После большевисткой революции, о. Константин, по его словам, «сочувствовал власти народа», но этого его не уберегло от «красного террора». 10 сентября 1918 г. священник Андреев был арестован местным исполнительным комитетом. Как оказалось, на священника имели «зуб» некоторые представители местной власти и при первом удобном случае постарались обвинить его в «контрреволюции».
Секретарь Пермского волисполкома Г. на допросе в ЧК 23 сент. 1918 г. показал:
«Я знаю и лично слышал на одном церковно-приходском собрании священник Андреев на слова т.
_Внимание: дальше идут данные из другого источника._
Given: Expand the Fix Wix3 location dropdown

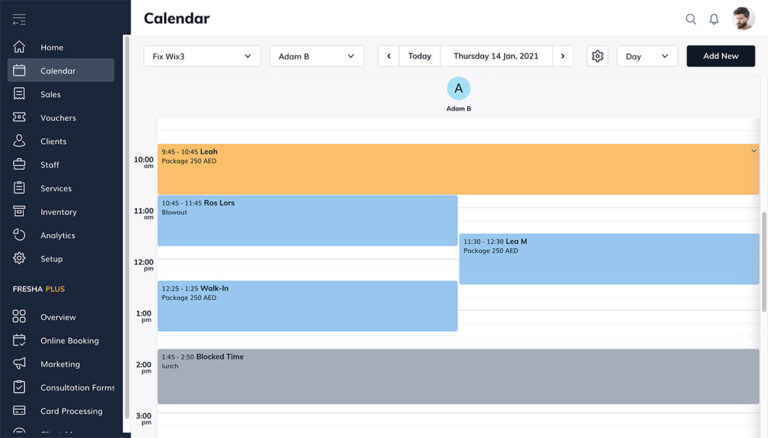Looking at the screenshot, I should coord(202,57).
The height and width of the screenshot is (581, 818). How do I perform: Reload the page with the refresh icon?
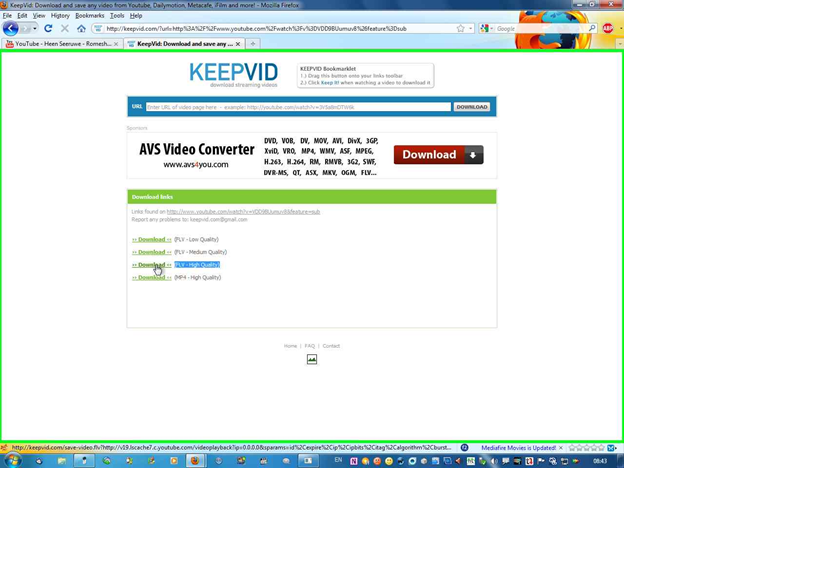click(47, 29)
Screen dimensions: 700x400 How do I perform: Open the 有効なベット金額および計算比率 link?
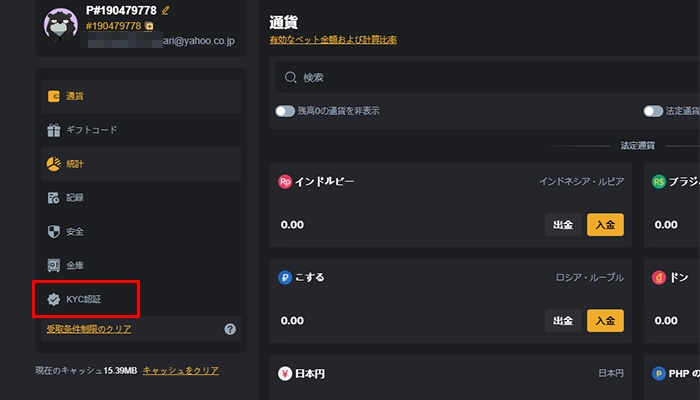(333, 40)
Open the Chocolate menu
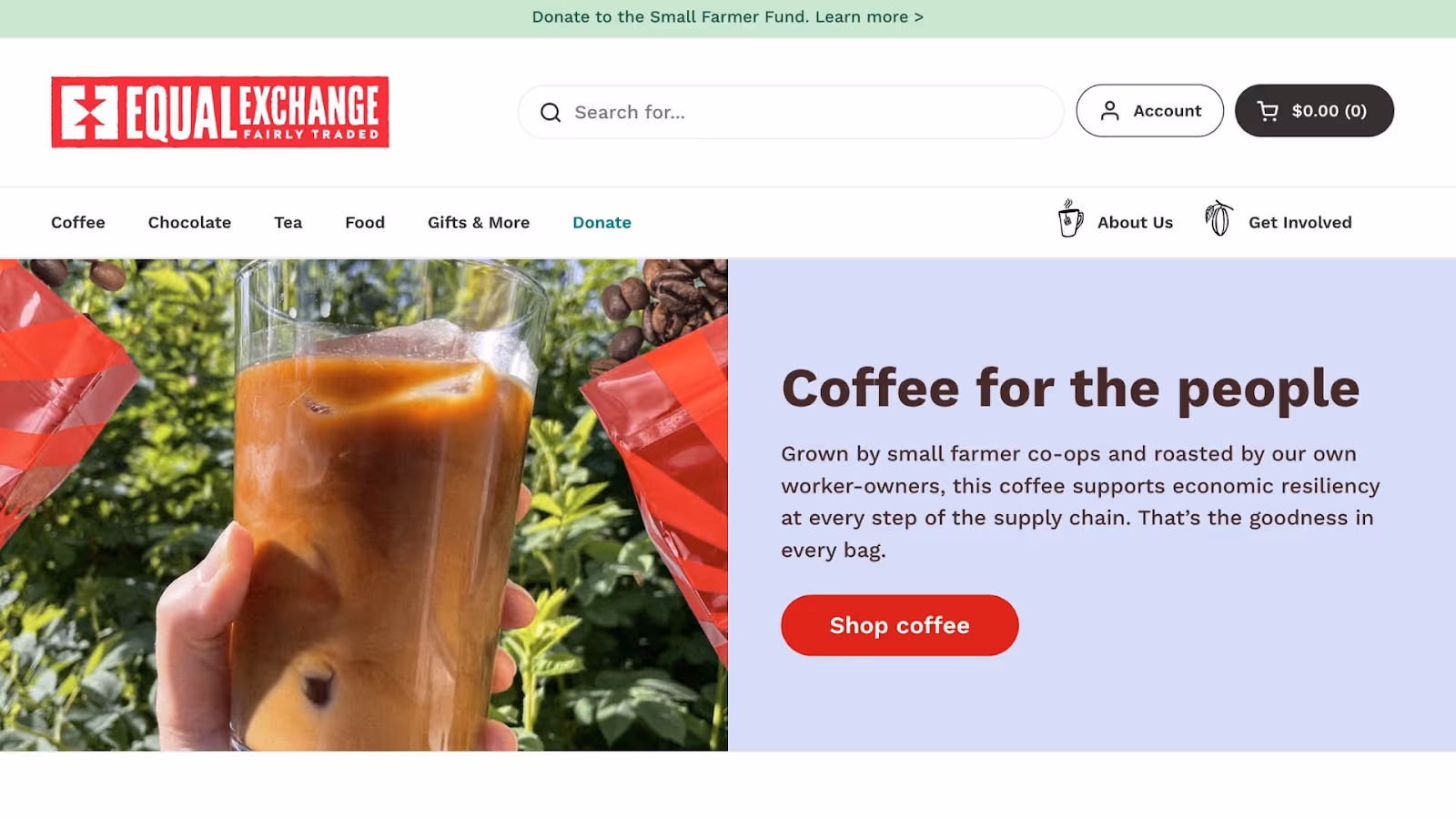Screen dimensions: 1456x819 [189, 222]
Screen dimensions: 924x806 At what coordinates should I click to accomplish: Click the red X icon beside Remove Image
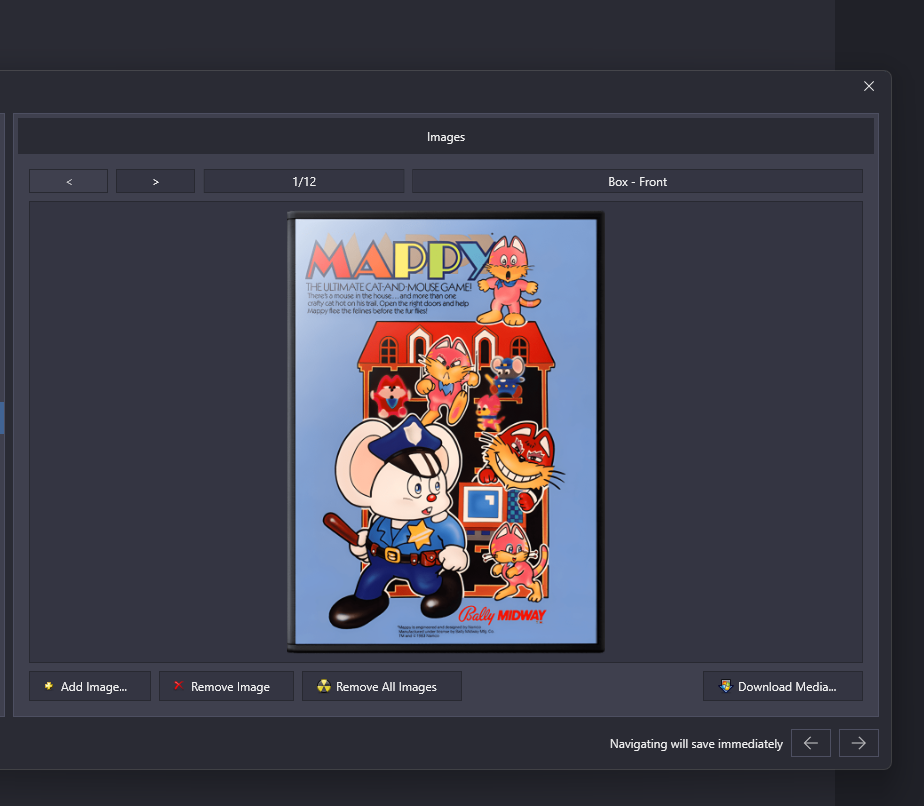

Барышникова, призывавшего прихожан идти на защиту советской власти, сказал, что нам предлагают опять жить по старому, дожидаясь указок сверху, как это было при самодержавии.
Мне, Г. передавали, что на одном из собраний священник Андреев, сказал «злые люди свергли царя земного и хотят свергнуть царя небесного». Кроме того, хотя я сам лично не был и не слышал, передавали, что священник Андреев по выходе из церкви на площадь, начал говорить, что исполком отбирает у меня дом, землю… При таких условиях, я говорит, служить здесь не могу и буду проситься в другое место. Другой священник тоже переведется, а другого нам не пришлют. Андреев действительно человек контрреволюционного направления и агитация с его стороны действительно ведется. Мне передавали, что священник Андреев, когда ездил с напольными молебнами, то он агитировал и говорил, что исполком не вправе отбирать у меня дом. Андреев собирал попечительские собрания и выносил свой протест по поводу взятия его дома. Некоторые деревни также выносили по этому поводу свой протест и я, Г., уверен, что это делалось по инициативе священника Андреева.
С дочерью священника Андреева я знаком давно, с 1914 г. Никаких симпатий я к ней не имею. Я писал ей одно письмо на пасхе, открытое письмо с поздравлением, подписался, наскольку помню, Петр Г. Бывал я у них в доме всего 2 раза.
Письмо вскрыли для того, чтобы узнать, не скрывается ли там контрреволюционная агитация. В письме было написано, между прочим, следующее: «Большевики говорят, что мы идем против монархистов, мы уничтожим их с корнем, хотя и сами помрем, так за революцию. Они считают себя защитниками революции, а кто против их бесчинств, хоть монархист. Духовенству живется плохо, на квартиры большие налоги в Глазове (собрали контрибуцию) не помню, сколько написано. И хотят собрать вторично и хотят всех разорить, неужели не понимают, что без имущих классов нам не прожить ».
Сам священник на своем допросе говорил:
«Я, Константин Андреев Андреев, священник с. Красноглинья, заявляю, что я никогда и нигде контрреволюцией не занимался. На общих собраниях, кроме церковно-приходских сходов, нигде никогда не выступая. На церковно-приходских сходах у нас обсуждались дела чисто церковного характера, так что я не знаю, что именно мне ставят в вину, где я агитировал, когда не знаю.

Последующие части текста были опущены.